» The input:
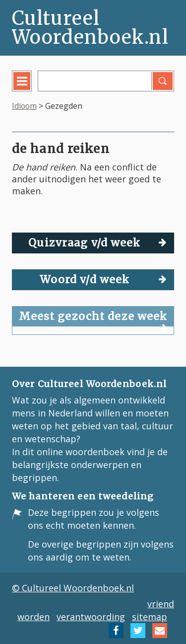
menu (29, 88)
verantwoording (91, 617)
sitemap (149, 617)
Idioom (24, 106)
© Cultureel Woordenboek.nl (73, 588)
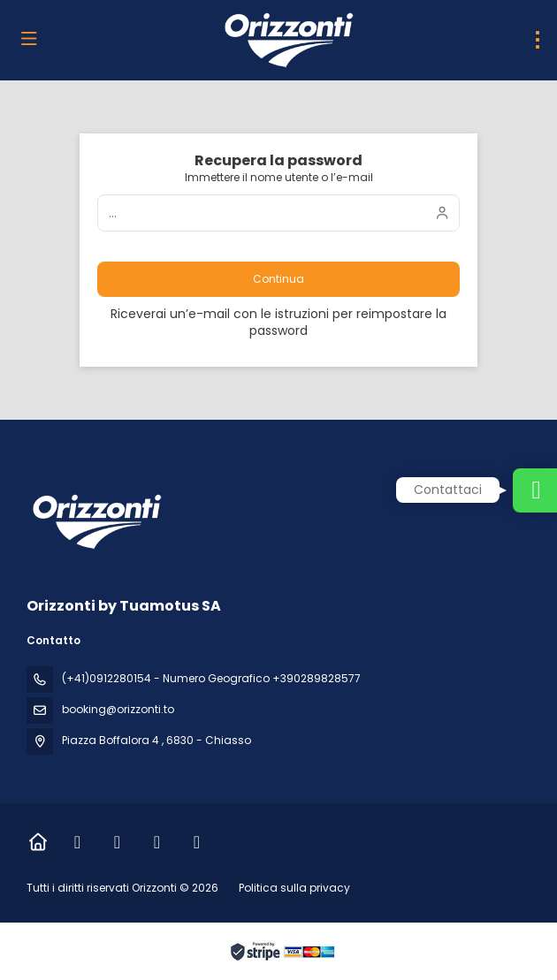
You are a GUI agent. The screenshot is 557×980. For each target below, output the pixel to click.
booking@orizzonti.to (118, 709)
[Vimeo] (196, 842)
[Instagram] (117, 842)
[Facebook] (77, 842)
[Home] (37, 842)
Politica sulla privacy (294, 887)
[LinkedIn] (156, 842)
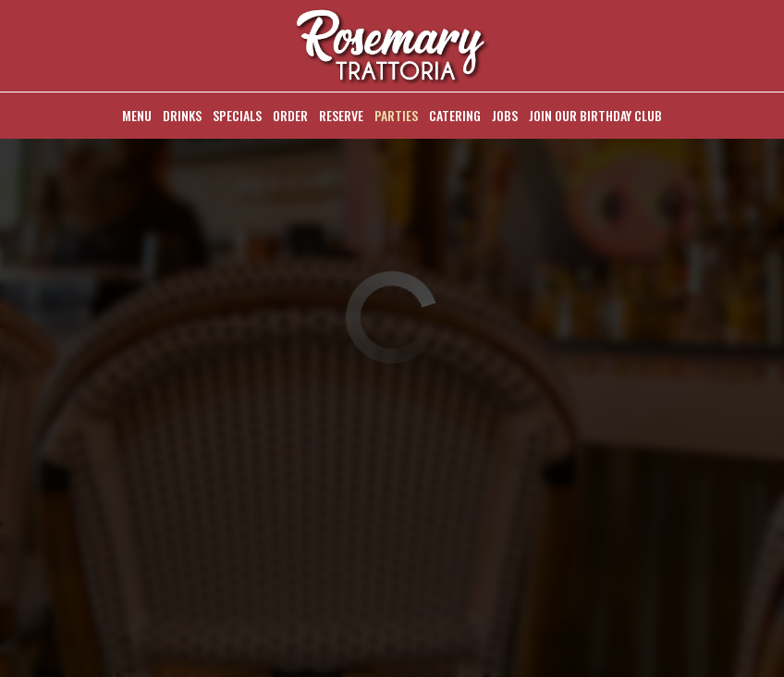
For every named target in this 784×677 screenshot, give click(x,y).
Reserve (341, 116)
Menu (137, 116)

» Do this:
Convert the records above into a two-column CSV with the header "target" and "click_point". Write one row per request, with its text under "target" and its answer under "click_point", put each value in double quotes, replace any line breaks with spaces, cover every record, and leave out the pictures.

» Reply to the task:
target,click_point
"menu","(29, 88)"
"verantwoording","(91, 617)"
"sitemap","(149, 617)"
"Idioom","(24, 106)"
"© Cultureel Woordenboek.nl","(73, 588)"
"You are a GUI agent. The screenshot is 557×980. For each target below, output the pixel to click. booking@orizzonti.to","(118, 709)"
"[Vimeo]","(196, 842)"
"[Instagram]","(117, 842)"
"[Facebook]","(77, 842)"
"[Home]","(37, 842)"
"Politica sulla privacy","(294, 887)"
"[LinkedIn]","(156, 842)"
"For every named target in this 784×677 screenshot, give click(x,y). Reserve","(341, 116)"
"Menu","(137, 116)"